_PROBLEM DESCRIPTION_. Return every line of the rows below that contains the string "width". Matching is case-sensitive.
======
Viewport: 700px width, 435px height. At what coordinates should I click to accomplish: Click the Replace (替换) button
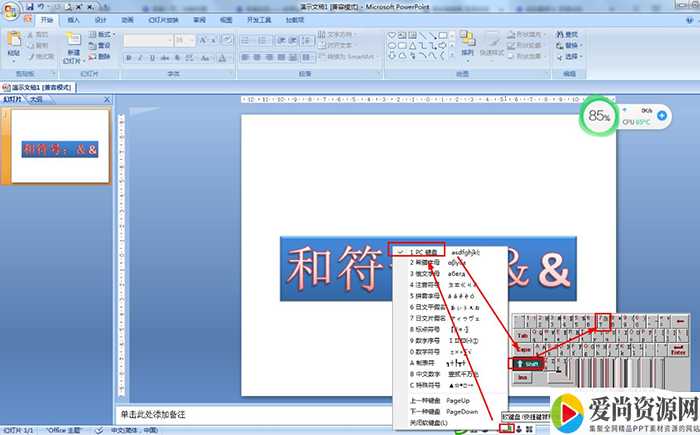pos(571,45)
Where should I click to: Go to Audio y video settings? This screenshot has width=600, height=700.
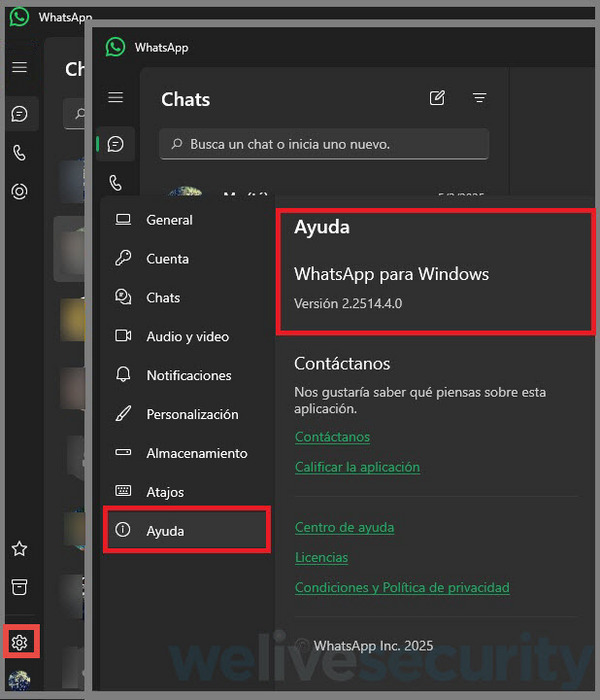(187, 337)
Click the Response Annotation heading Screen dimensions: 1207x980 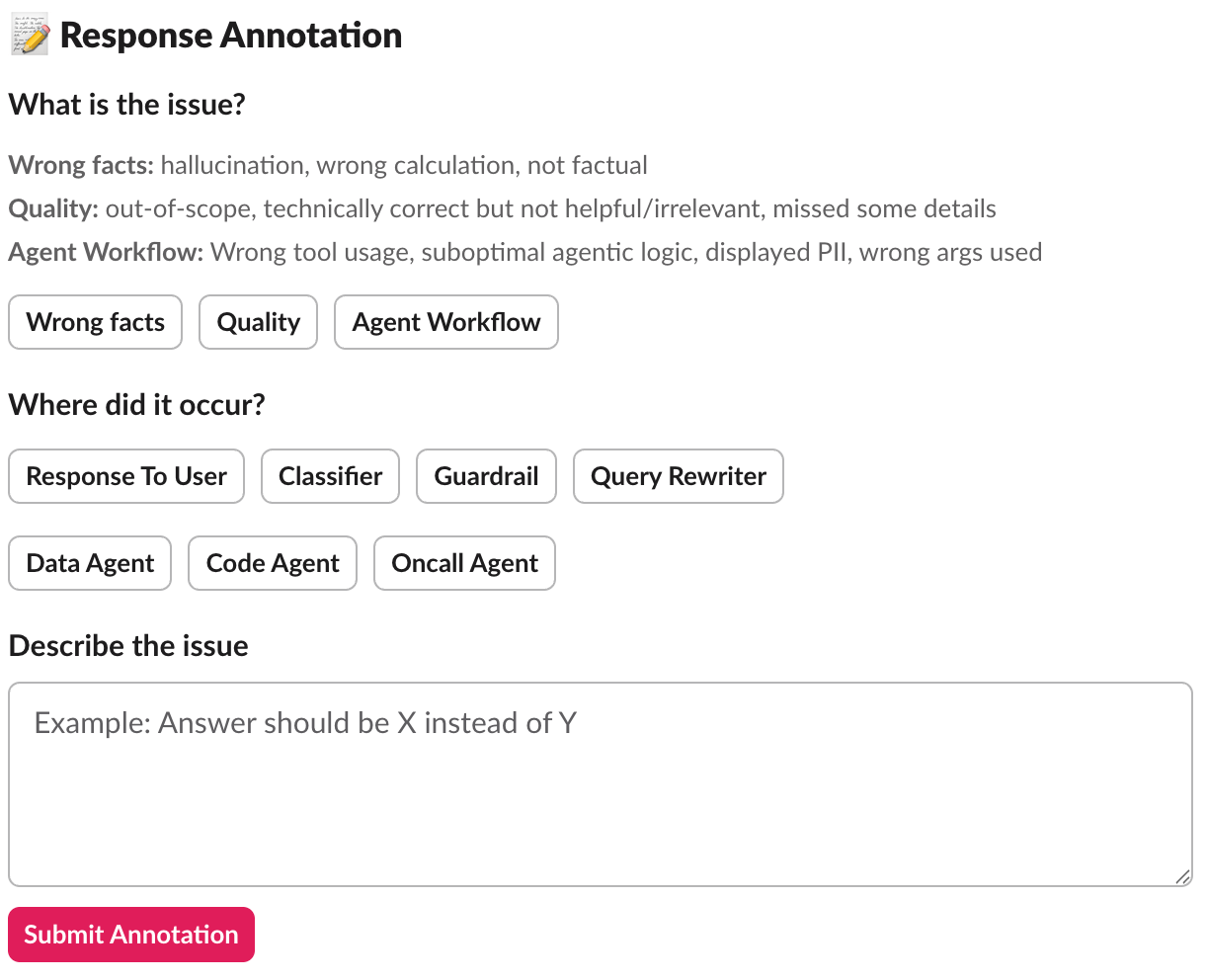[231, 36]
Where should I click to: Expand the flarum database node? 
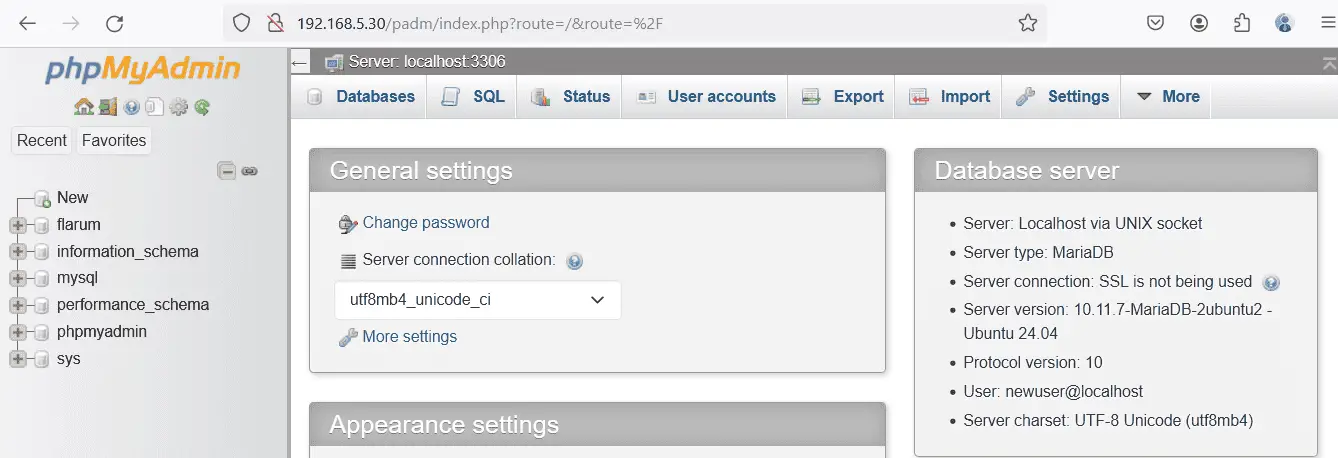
======
_PROBLEM SOLUTION_.
Viewport: 700px width, 435px height. At what coordinates should I click to accomplish: Click the Replace (替换) button
Where should I click to: Go to Audio y video settings? This screenshot has width=600, height=700.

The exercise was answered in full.